*** Opening Data excerpts ***

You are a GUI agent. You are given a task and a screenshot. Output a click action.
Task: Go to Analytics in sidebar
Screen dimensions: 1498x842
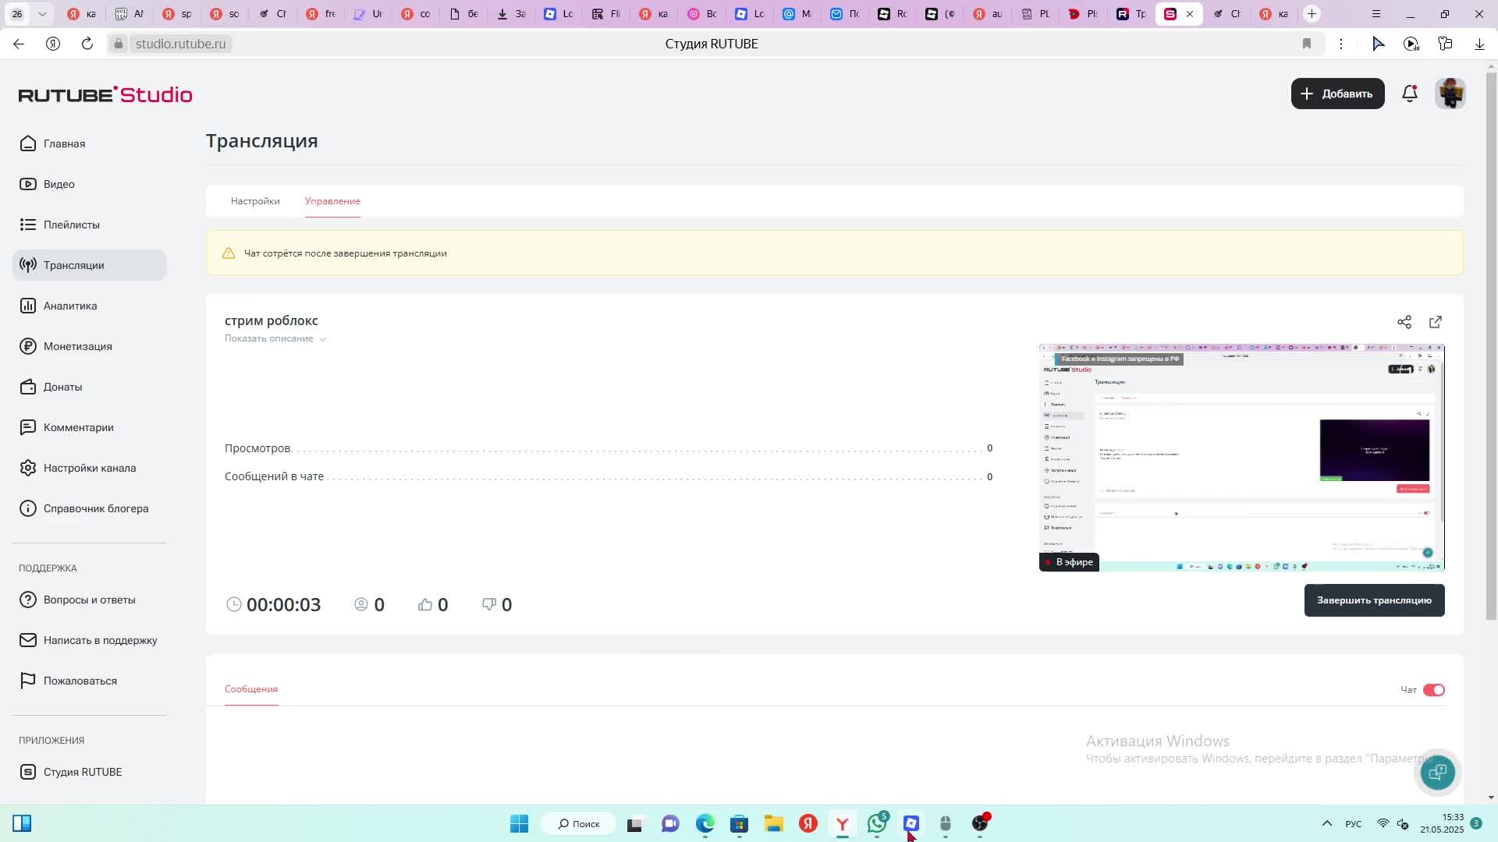click(70, 306)
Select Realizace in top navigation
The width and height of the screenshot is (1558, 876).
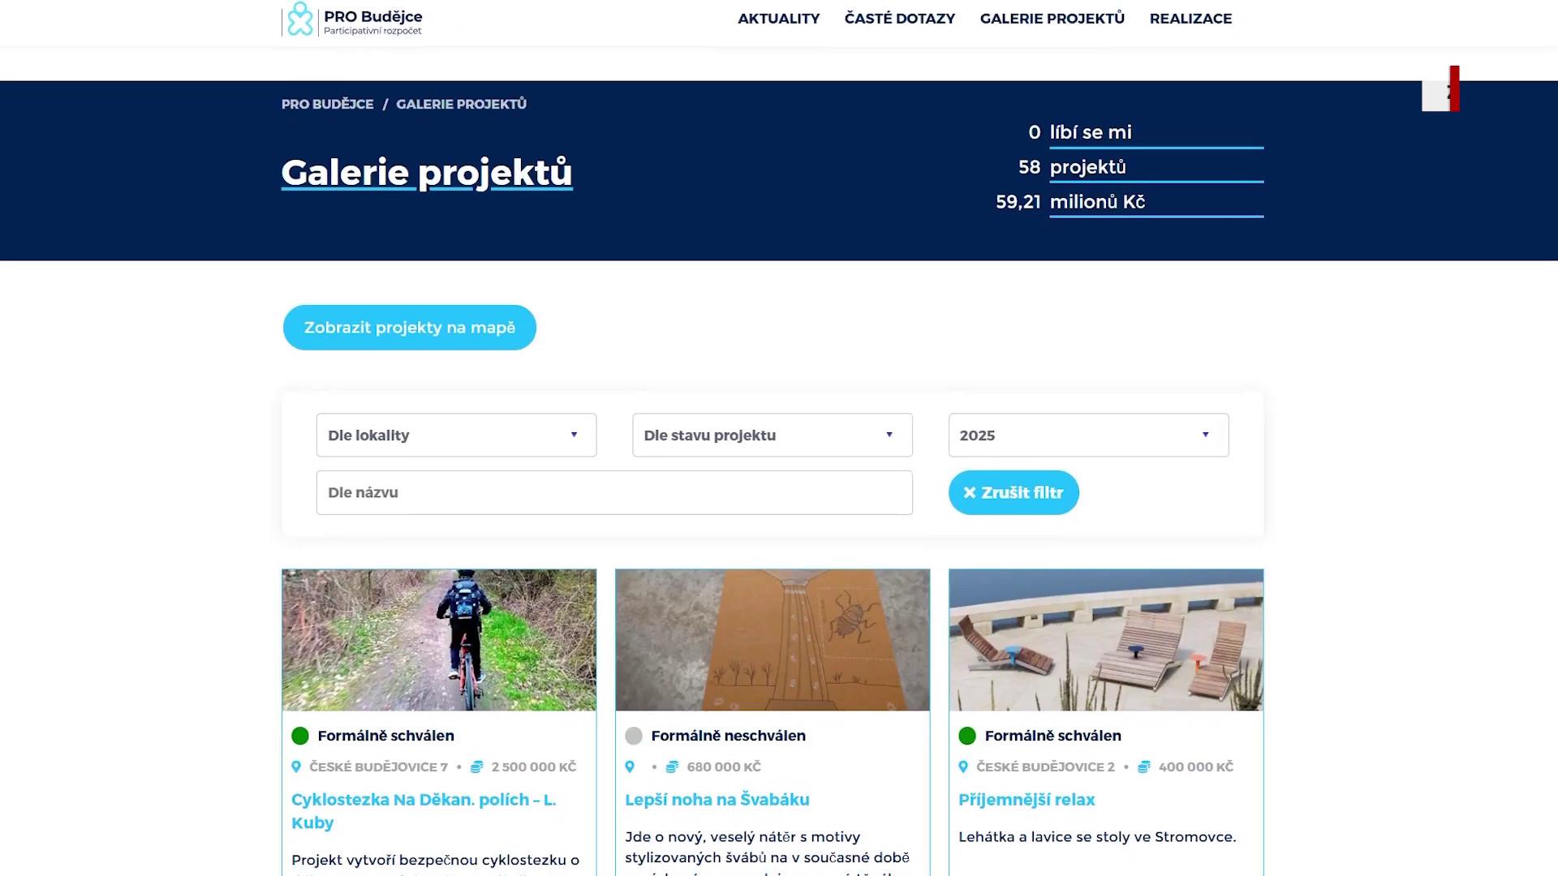pos(1190,19)
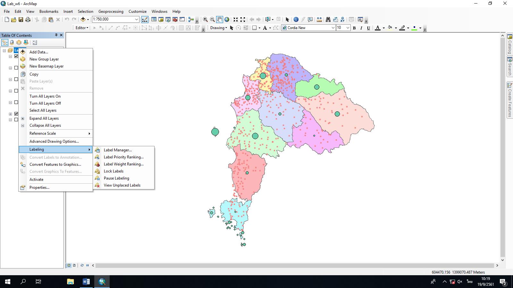The height and width of the screenshot is (288, 513).
Task: Activate the Zoom In tool
Action: point(205,19)
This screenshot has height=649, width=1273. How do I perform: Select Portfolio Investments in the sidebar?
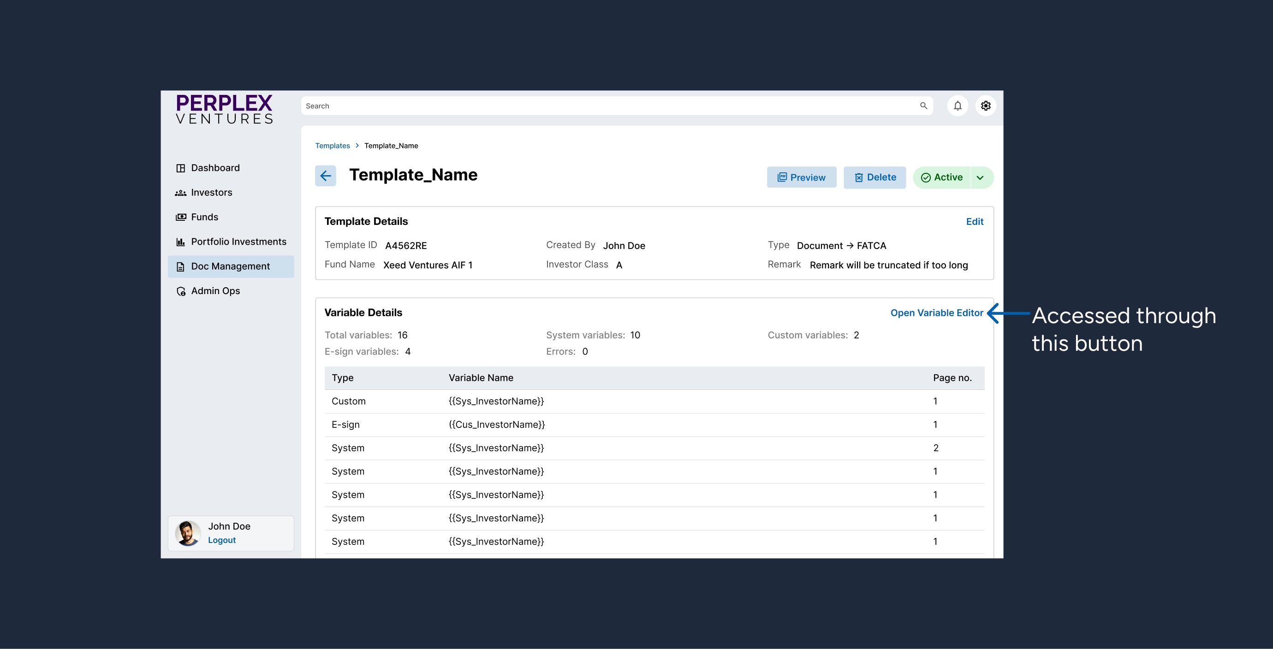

*** Closing Data excerpts ***

Please reproduce the listing exactly, leaving out any pictures.

You are a GUI agent. You are given a task and a screenshot. Output a click action.
Task: Go to Analytics in sidebar
Screen dimensions: 1498x842
click(70, 306)
Select Realizace in top navigation
The width and height of the screenshot is (1558, 876).
pos(1190,19)
The height and width of the screenshot is (288, 513).
Task: Activate the Zoom In tool
Action: point(205,19)
This screenshot has height=649, width=1273. How do I perform: Select Portfolio Investments in the sidebar?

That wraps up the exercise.